This is a "universal language" vscode extension based on Antlr and Language Server Protocol. It is useful for quick parsing checks using VSCode. The only real requirement is that the grammar should be target agnostic. Then, using trgen, a parse can be generated for the grammar and plugged into this extension. Semantic highlighting is the only major component implemented because static semantics computations (aka attributes) are not implemented for Antlr4 grammars.
The code is divided into two parts: Server and Client:
- The server (with Logger, LspHelpers, and Workspaces) is C# code that implements an LSP server.

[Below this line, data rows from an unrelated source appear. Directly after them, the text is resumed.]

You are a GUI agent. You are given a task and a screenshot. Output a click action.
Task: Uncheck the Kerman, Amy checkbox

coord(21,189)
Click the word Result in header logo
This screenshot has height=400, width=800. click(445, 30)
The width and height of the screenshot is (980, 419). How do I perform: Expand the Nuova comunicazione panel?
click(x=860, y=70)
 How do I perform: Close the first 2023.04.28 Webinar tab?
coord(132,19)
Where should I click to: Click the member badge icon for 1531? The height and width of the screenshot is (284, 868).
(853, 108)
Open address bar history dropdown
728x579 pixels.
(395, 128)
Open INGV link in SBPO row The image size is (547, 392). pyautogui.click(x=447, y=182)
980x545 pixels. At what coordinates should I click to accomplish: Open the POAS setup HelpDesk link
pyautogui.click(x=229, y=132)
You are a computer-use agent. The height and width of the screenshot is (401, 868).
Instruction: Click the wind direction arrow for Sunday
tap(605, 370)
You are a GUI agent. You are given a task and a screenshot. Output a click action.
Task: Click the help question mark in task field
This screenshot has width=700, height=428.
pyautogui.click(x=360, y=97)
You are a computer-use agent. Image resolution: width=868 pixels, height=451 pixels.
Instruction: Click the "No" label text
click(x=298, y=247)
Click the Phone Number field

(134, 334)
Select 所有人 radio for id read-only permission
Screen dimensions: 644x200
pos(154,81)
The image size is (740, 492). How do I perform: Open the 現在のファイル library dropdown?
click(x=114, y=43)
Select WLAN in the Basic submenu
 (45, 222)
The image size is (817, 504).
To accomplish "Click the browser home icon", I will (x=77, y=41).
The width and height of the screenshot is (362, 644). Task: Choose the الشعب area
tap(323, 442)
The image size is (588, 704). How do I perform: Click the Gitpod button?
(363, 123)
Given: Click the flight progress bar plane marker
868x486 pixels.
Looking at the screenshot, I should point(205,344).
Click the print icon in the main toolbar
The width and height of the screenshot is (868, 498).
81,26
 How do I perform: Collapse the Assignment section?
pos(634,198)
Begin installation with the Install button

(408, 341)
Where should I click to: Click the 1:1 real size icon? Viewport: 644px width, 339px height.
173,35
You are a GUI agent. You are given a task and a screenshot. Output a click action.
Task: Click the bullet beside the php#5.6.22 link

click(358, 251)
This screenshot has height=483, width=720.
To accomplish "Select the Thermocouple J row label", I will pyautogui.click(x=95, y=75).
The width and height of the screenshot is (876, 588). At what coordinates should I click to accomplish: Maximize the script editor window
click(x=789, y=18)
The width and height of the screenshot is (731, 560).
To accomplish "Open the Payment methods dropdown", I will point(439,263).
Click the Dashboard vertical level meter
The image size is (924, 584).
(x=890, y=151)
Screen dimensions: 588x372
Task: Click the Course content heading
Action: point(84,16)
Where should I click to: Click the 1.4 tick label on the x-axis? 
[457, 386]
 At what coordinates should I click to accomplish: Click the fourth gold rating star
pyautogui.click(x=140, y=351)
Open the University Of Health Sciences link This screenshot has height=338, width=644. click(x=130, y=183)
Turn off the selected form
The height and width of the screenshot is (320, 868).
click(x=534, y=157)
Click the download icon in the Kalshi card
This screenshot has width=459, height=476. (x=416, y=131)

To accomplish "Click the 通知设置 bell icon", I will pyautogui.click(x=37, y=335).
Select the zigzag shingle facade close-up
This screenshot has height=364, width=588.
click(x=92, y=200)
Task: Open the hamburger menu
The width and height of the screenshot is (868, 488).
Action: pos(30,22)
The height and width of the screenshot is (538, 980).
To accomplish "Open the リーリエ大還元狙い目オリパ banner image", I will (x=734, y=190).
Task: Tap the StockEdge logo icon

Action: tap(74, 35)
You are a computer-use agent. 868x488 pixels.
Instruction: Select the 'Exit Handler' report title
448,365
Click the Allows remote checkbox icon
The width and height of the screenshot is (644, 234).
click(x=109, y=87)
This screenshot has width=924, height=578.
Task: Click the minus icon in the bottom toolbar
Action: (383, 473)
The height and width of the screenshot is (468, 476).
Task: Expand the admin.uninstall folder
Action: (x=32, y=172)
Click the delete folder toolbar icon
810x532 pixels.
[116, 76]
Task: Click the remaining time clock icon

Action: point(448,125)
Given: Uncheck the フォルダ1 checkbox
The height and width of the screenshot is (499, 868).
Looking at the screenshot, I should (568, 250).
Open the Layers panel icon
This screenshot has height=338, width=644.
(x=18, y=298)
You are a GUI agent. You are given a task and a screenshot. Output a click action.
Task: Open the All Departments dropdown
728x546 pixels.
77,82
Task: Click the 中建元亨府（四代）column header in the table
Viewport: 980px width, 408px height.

- The client is Typescript code that implemements the client VSCode extension.
- You will need prerequisites:
- Clone the repo. Run dotnet to build the language server, and run the "install.sh" script to create the extesion for VSCode.
The server is a C# program that reads stdin and writes to stdout. VSCode will redirect the input and output in order to communicate with the server.
The client is a thin layer of code in Typescript. The "install.sh" script builds the .vsix file which you can install.
git clone https://github.com/kaby76/uni-vscode.git
cd uni-vscode
dotnet build
cd VsCode
bash clean.sh; bash install.sh
- Create (or copy) an Antlr4 grammar that you want to test.
The grammar must be processed by the
trgen application of Trash.
trgen
creates a standardized parser application from templates.
The Java grammar from grammars-g4 works out of the box with the extension, so you may want to start there:
# Clone the grammars-v4 repo, pick a grammar, and generate a parser for the extension.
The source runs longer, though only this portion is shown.